What you have to do:
Reproduce exactly the lines from the one containing "The width and height of the screenshot is (537, 725)." through the end of the listing, minus the pictures.

Data for analysis:
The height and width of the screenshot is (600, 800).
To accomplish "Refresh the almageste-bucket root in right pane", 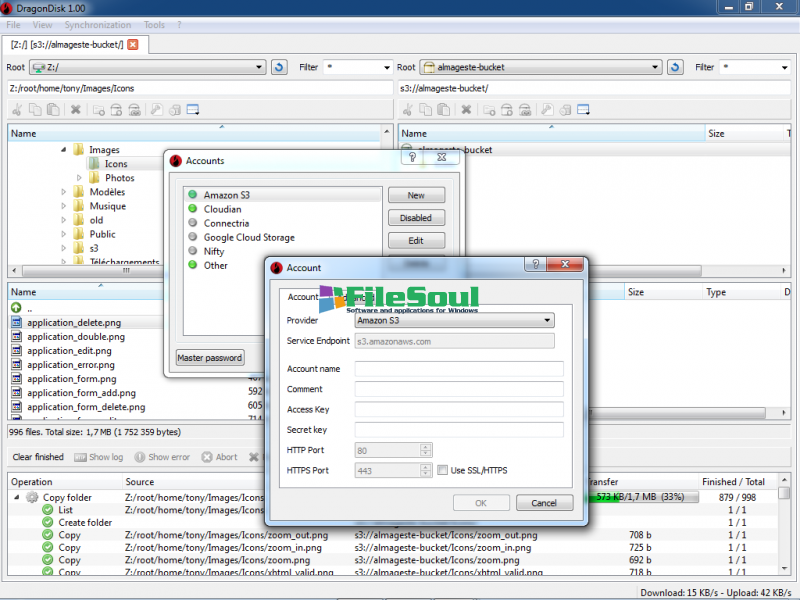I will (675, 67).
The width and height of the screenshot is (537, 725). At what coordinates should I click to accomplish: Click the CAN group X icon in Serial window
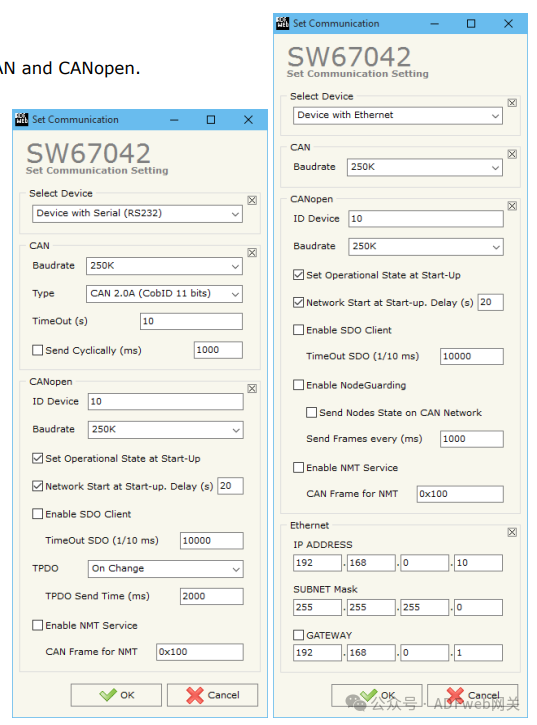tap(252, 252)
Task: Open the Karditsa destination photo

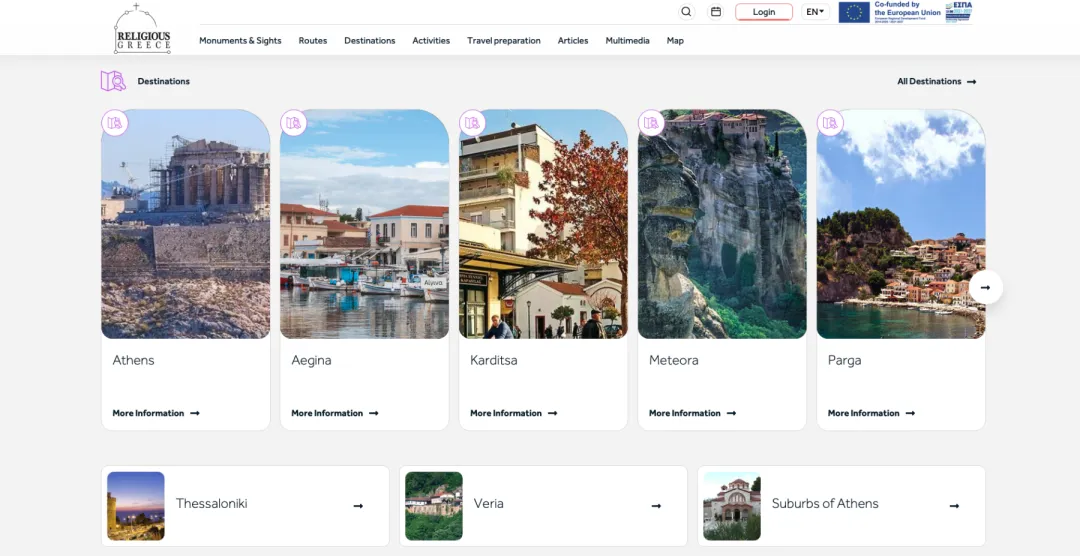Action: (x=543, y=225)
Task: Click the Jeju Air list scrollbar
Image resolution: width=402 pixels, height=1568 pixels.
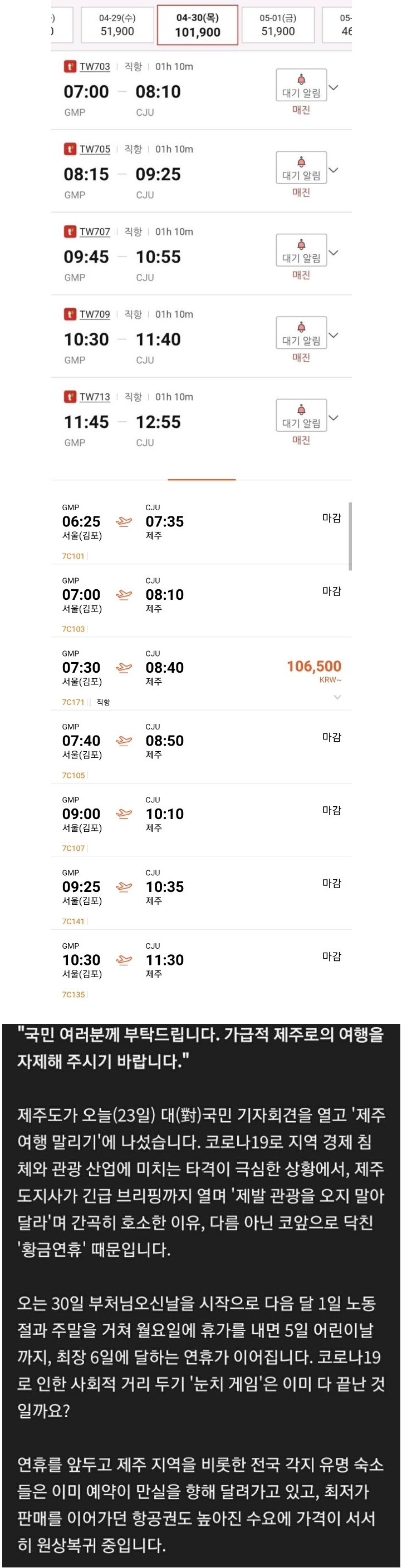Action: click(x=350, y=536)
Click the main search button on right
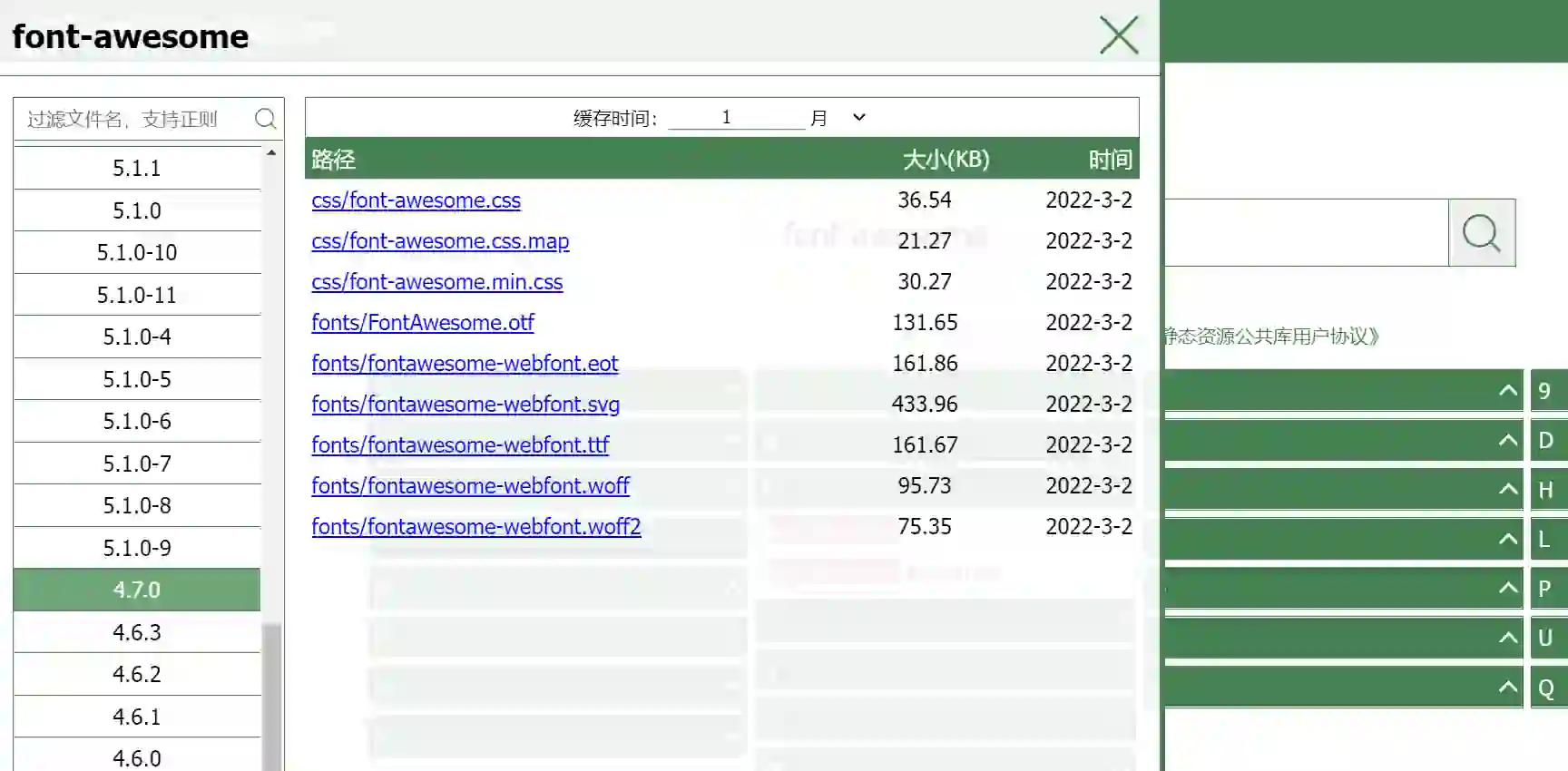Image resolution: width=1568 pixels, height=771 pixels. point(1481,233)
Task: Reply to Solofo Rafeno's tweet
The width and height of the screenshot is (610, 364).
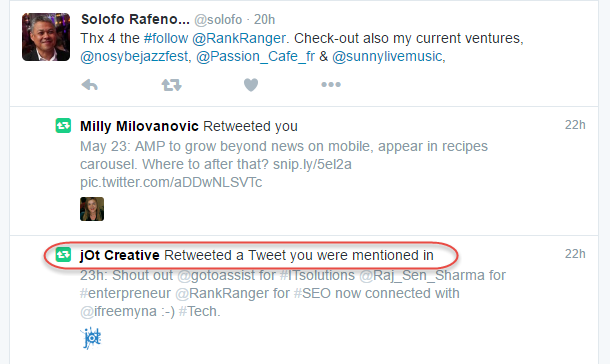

Answer section:
The width and height of the screenshot is (537, 725). At what coordinates should I click to accomplish: Click the CAN group X icon in Serial window
tap(252, 252)
Task: Open the Karditsa destination photo

Action: (x=543, y=225)
Task: Click the Jeju Air list scrollbar
Image resolution: width=402 pixels, height=1568 pixels.
Action: click(x=350, y=536)
Click the main search button on right
Image resolution: width=1568 pixels, height=771 pixels. point(1481,233)
Task: Reply to Solofo Rafeno's tweet
The width and height of the screenshot is (610, 364).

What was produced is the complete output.